- Participating nations: 22
- Number of athletes: 900
- Time of year: April 22 - May 2
Greece had already in 1896 suggested that the Games always take place in Athens, but their request was ignored since Coubertin felt that the Games should be spread over the world. But he and the IOC agreed to a compromise that meant that Athens could arrange their own series of Olympic Games between the regular Games. The thought behind this was to strengthen the Olympic spirit. There wasn´t enough time to arrange anything for 1902, but 1906 seemed perfect since it was also the ten-year anniversary of the first modern Olympics.
The IOC should perhaps be grateful for the 1906 Games; the Olympic Spirit had been bruised after the failed Games in Paris and St Louis.
But these were not real Olympic Games according to Coubertin, which partly explain his absence in Athens. Instead he arranged his own congress, “The Sports And the Fine Arts", which took place at the same time.
32 Participating SwedesSweden sent a team consisting of 32 men. All athletes had to pay 100 crowns out of their own pockets. The rest of the money needed to pay for the trip and the room and board came from various contributions.
But the economy was not the only problem for the Swedish team. Because most of the athletes and leaders were either teachers and students at the Central Institute of Gymnastics or military personnel, they had problems getting a leave of absence for the time period in question (April 22 - May 2). It wasn´t until the future King Gustav V and his son Prince Gustaf Adolf (later King Gustaf VI Adolf) got involved that the Athens travelers got the time off.
Sweden would now compete in gymnastics for the first time, up until this point the gymnastics team had only taken part in exhibitions. But this time the competition unexpectedly turned into an exhibition for the Swedes. This cam about when some of the nations wanted to add an element, which took into account the relative difficulty of the different movements, to the total score. Sweden and Greece, who at the time had strong ties to each other within the gymnastics field, were strongly opposed to the new rule, and suggested two different competitions instead. One competition with the new rule, and one competition without it. But Sweden and Greece would be the only contestants in the latter category, and then the Swedes felt that it would be “less than chivalrous to compete against their own disciples".
Sweden´s International BreakthroughDespite the fact that Sweden preferred to withdraw from the gymnastics competition due to differences of opinion, this was still the place where the Swedes got their international breakthrough.
This breakthrough came primarily in track and field where Sweden became the second best nation after the United States. Sweden took three gold medals, three silver medals, and six bronze medals in track and field.
Eric Lemming completed his second Olympic Games at the age of 26, and was able to return home with a javelin throw gold medal, a shot put bronze medal, and a couple of medals in other events.
Lemming´s world record breaking throw (53.90 m) in the javelin competition was also preceded by a discussion regarding how to interpret the rules. The question was whether or not to allow the “free grip", the term for holding the back of the javelin. The Swedes insisted that the free grip was dangerous since it made it difficult to control the direction of the javelin. Finally, the free grip was allowed, which caused a few dangerous incidents during the competition. The javelins would sometimes land on the track while people were running on it. Fortunately, no one was hit.
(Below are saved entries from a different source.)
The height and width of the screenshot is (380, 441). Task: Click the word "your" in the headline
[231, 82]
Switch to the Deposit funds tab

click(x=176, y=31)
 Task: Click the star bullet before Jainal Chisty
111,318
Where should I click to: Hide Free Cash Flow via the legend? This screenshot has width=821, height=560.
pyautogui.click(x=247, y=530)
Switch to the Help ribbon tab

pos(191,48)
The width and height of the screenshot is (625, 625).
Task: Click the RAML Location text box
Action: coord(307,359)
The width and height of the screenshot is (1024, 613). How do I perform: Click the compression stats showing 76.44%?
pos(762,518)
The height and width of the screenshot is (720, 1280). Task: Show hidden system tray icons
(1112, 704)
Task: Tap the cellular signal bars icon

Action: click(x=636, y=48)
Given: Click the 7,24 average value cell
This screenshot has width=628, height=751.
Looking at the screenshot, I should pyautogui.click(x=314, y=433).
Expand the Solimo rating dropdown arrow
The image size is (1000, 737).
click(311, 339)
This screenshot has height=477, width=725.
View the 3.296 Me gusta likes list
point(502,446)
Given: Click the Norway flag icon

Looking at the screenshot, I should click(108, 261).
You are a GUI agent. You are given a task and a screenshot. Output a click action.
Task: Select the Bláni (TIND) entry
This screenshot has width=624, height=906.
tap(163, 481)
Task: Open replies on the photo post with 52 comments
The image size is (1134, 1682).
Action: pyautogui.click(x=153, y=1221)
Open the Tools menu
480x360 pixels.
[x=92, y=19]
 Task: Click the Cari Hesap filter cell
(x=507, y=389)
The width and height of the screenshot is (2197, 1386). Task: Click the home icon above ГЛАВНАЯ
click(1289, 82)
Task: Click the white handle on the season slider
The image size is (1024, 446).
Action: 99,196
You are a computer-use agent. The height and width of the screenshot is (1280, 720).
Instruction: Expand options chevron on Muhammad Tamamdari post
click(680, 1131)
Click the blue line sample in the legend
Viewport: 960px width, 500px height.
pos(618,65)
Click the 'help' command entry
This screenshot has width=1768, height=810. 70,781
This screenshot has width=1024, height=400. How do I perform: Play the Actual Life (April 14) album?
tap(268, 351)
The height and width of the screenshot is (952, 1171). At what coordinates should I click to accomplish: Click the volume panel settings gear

Lemming also entered the ancient pentathlon (standing long jump, discus, javelin, running 192 meters, and wrestling). Up until the last event, wrestling, there were six men left in the competition and Lemming had to wrestle Hjalmar Mellander. Mellander had to win this match to get the gold, and Lemming didn´t seem too interested in defeating his friend. So, Mellander won the gold, and Lemming got the bronze.
The Swedish successes in Athens attracted a lot of attention in Sweden, and upon their return to home, they were greeted with massive celebrations in the old Sports Park by the Swedish Crown Prince and around 6,000 spectators.
This was an “Olympic interlude", an isolated event that was never repeated. This was mostly due to the political problems in Greece and the rest of the world before the Games in 1910 and 1914, which never took place. After World War I, the Greeks abandoned all plans of hosting their own Olympic Games.